• **Task to complete**:
The reply must return each line of the data exactly.

Saved entries:
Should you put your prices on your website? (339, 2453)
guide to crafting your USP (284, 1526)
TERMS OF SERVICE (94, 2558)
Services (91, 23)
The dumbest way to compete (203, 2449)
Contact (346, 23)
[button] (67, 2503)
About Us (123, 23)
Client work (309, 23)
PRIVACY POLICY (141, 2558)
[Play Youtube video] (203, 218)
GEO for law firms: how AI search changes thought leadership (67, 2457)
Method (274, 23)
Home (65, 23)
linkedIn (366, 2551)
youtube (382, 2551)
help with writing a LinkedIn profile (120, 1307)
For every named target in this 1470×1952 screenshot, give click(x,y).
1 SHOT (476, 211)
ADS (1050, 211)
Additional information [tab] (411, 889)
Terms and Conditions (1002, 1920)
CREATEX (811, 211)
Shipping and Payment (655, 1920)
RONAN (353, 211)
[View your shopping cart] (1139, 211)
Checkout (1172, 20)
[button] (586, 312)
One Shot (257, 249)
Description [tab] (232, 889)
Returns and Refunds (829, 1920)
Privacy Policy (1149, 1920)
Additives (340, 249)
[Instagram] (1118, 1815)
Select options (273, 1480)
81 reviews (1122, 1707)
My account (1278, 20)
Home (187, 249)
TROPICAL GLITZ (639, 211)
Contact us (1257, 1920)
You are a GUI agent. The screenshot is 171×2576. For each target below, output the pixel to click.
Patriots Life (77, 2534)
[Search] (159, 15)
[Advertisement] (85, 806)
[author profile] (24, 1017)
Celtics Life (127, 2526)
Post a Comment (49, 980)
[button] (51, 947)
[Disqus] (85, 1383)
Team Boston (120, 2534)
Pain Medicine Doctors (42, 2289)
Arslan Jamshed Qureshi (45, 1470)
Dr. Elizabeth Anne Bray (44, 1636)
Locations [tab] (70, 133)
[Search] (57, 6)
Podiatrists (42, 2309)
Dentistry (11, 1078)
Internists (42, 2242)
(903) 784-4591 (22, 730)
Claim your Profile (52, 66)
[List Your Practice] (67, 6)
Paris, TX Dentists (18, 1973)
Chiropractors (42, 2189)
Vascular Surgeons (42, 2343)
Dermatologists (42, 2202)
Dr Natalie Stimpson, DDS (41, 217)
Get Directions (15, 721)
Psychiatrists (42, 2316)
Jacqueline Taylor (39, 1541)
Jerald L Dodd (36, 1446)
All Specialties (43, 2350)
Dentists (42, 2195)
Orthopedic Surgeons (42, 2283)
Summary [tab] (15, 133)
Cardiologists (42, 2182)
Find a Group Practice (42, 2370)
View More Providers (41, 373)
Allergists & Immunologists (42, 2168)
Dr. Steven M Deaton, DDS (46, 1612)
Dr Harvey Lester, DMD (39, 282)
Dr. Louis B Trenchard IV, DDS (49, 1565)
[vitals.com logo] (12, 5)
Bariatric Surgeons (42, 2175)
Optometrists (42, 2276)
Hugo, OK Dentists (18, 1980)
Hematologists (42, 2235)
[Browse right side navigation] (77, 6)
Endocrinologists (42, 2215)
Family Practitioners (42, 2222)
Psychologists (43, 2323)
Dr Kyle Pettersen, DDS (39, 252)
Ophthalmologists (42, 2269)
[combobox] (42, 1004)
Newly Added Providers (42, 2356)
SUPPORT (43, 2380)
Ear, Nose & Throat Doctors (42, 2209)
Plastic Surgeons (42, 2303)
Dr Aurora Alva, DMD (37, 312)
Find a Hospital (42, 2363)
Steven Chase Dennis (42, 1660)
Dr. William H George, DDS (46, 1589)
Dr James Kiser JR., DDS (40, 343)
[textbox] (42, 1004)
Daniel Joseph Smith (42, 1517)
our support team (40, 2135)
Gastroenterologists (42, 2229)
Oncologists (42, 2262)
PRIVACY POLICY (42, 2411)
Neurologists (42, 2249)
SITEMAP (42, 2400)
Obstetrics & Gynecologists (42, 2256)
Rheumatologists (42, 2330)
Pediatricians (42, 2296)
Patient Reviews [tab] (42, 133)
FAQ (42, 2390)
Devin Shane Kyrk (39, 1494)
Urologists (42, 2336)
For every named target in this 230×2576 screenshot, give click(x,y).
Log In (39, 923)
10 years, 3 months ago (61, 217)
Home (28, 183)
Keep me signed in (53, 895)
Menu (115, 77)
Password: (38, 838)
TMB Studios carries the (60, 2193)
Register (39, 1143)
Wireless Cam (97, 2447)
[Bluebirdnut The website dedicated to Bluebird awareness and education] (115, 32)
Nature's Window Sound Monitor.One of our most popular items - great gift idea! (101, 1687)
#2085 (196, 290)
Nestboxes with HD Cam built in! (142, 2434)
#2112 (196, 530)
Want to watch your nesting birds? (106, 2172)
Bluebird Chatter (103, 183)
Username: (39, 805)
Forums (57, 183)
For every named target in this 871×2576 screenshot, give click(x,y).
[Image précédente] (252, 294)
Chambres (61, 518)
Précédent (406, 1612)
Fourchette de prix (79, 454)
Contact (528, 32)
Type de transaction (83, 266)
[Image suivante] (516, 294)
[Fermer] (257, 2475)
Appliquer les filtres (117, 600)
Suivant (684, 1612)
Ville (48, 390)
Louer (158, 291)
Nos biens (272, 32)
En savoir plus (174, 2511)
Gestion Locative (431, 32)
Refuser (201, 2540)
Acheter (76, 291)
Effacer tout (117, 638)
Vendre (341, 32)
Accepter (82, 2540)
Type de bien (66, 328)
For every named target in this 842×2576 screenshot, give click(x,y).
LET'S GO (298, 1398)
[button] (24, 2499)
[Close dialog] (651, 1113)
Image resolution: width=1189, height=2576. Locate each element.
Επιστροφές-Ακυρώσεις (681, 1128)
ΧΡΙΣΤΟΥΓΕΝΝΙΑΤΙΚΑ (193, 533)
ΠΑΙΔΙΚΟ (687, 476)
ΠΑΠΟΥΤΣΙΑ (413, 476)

• **Result**:
Should you put your prices on your website? (339, 2453)
guide to crafting your USP (284, 1526)
TERMS OF SERVICE (94, 2558)
Services (91, 23)
The dumbest way to compete (203, 2449)
Contact (346, 23)
[button] (67, 2503)
About Us (123, 23)
Client work (309, 23)
PRIVACY POLICY (141, 2558)
[Play Youtube video] (203, 218)
GEO for law firms: how AI search changes thought leadership (67, 2457)
Method (274, 23)
Home (65, 23)
linkedIn (366, 2551)
youtube (382, 2551)
help with writing a LinkedIn profile (120, 1307)
For every named target in this 1470×1952 screenshot, give click(x,y).
1 SHOT (476, 211)
ADS (1050, 211)
Additional information [tab] (411, 889)
Terms and Conditions (1002, 1920)
CREATEX (811, 211)
Shipping and Payment (655, 1920)
RONAN (353, 211)
[View your shopping cart] (1139, 211)
Checkout (1172, 20)
[button] (586, 312)
One Shot (257, 249)
Description [tab] (232, 889)
Returns and Refunds (829, 1920)
Privacy Policy (1149, 1920)
Additives (340, 249)
[Instagram] (1118, 1815)
Select options (273, 1480)
81 reviews (1122, 1707)
My account (1278, 20)
Home (187, 249)
TROPICAL GLITZ (639, 211)
Contact us (1257, 1920)
You are a GUI agent. The screenshot is 171×2576. For each target below, output the pixel to click.
Patriots Life (77, 2534)
[Search] (159, 15)
[Advertisement] (85, 806)
[author profile] (24, 1017)
Celtics Life (127, 2526)
Post a Comment (49, 980)
[button] (51, 947)
[Disqus] (85, 1383)
Team Boston (120, 2534)
Pain Medicine Doctors (42, 2289)
Arslan Jamshed Qureshi (45, 1470)
Dr. Elizabeth Anne Bray (44, 1636)
Locations [tab] (70, 133)
[Search] (57, 6)
Podiatrists (42, 2309)
Dentistry (11, 1078)
Internists (42, 2242)
(903) 784-4591 (22, 730)
Claim your Profile (52, 66)
[List Your Practice] (67, 6)
Paris, TX Dentists (18, 1973)
Chiropractors (42, 2189)
Vascular Surgeons (42, 2343)
Dermatologists (42, 2202)
Dr Natalie Stimpson, DDS (41, 217)
Get Directions (15, 721)
Psychiatrists (42, 2316)
Jacqueline Taylor (39, 1541)
Jerald L Dodd (36, 1446)
All Specialties (43, 2350)
Dentists (42, 2195)
Orthopedic Surgeons (42, 2283)
Summary [tab] (15, 133)
Cardiologists (42, 2182)
Find a Group Practice (42, 2370)
View More Providers (41, 373)
Allergists & Immunologists (42, 2168)
Dr. Steven M Deaton, DDS (46, 1612)
Dr Harvey Lester, DMD (39, 282)
Dr. Louis B Trenchard IV, DDS (49, 1565)
[vitals.com logo] (12, 5)
Bariatric Surgeons (42, 2175)
Optometrists (42, 2276)
Hugo, OK Dentists (18, 1980)
Hematologists (42, 2235)
[Browse right side navigation] (77, 6)
Endocrinologists (42, 2215)
Family Practitioners (42, 2222)
Psychologists (43, 2323)
Dr Kyle Pettersen, DDS (39, 252)
Ophthalmologists (42, 2269)
[combobox] (42, 1004)
Newly Added Providers (42, 2356)
SUPPORT (43, 2380)
Ear, Nose & Throat Doctors (42, 2209)
Plastic Surgeons (42, 2303)
Dr Aurora Alva, DMD (37, 312)
Find a Hospital (42, 2363)
Steven Chase Dennis (42, 1660)
Dr. William H George, DDS (46, 1589)
Dr James Kiser JR., DDS (40, 343)
[textbox] (42, 1004)
Daniel Joseph Smith (42, 1517)
our support team (40, 2135)
Gastroenterologists (42, 2229)
Oncologists (42, 2262)
PRIVACY POLICY (42, 2411)
Neurologists (42, 2249)
SITEMAP (42, 2400)
Obstetrics & Gynecologists (42, 2256)
Rheumatologists (42, 2330)
Pediatricians (42, 2296)
Patient Reviews [tab] (42, 133)
FAQ (42, 2390)
Devin Shane Kyrk (39, 1494)
Urologists (42, 2336)
For every named target in this 230×2576 screenshot, give click(x,y).
Log In (39, 923)
10 years, 3 months ago (61, 217)
Home (28, 183)
Keep me signed in (53, 895)
Menu (115, 77)
Password: (38, 838)
TMB Studios carries the (60, 2193)
Register (39, 1143)
Wireless Cam (97, 2447)
[Bluebirdnut The website dedicated to Bluebird awareness and education] (115, 32)
Nature's Window Sound Monitor.One of our most popular items - great gift idea! (101, 1687)
#2085 (196, 290)
Nestboxes with HD Cam built in! (142, 2434)
#2112 (196, 530)
Want to watch your nesting birds? (106, 2172)
Bluebird Chatter (103, 183)
Username: (39, 805)
Forums (57, 183)
For every named target in this 871×2576 screenshot, give click(x,y).
[Image précédente] (252, 294)
Chambres (61, 518)
Précédent (406, 1612)
Fourchette de prix (79, 454)
Contact (528, 32)
Type de transaction (83, 266)
[Image suivante] (516, 294)
[Fermer] (257, 2475)
Appliquer les filtres (117, 600)
Suivant (684, 1612)
Ville (48, 390)
Louer (158, 291)
Nos biens (272, 32)
En savoir plus (174, 2511)
Gestion Locative (431, 32)
Refuser (201, 2540)
Acheter (76, 291)
Effacer tout (117, 638)
Vendre (341, 32)
Accepter (82, 2540)
Type de bien (66, 328)
For every named target in this 842×2576 screenshot, give click(x,y).
LET'S GO (298, 1398)
[button] (24, 2499)
[Close dialog] (651, 1113)
Image resolution: width=1189, height=2576. Locate each element.
Επιστροφές-Ακυρώσεις (681, 1128)
ΧΡΙΣΤΟΥΓΕΝΝΙΑΤΙΚΑ (193, 533)
ΠΑΙΔΙΚΟ (687, 476)
ΠΑΠΟΥΤΣΙΑ (413, 476)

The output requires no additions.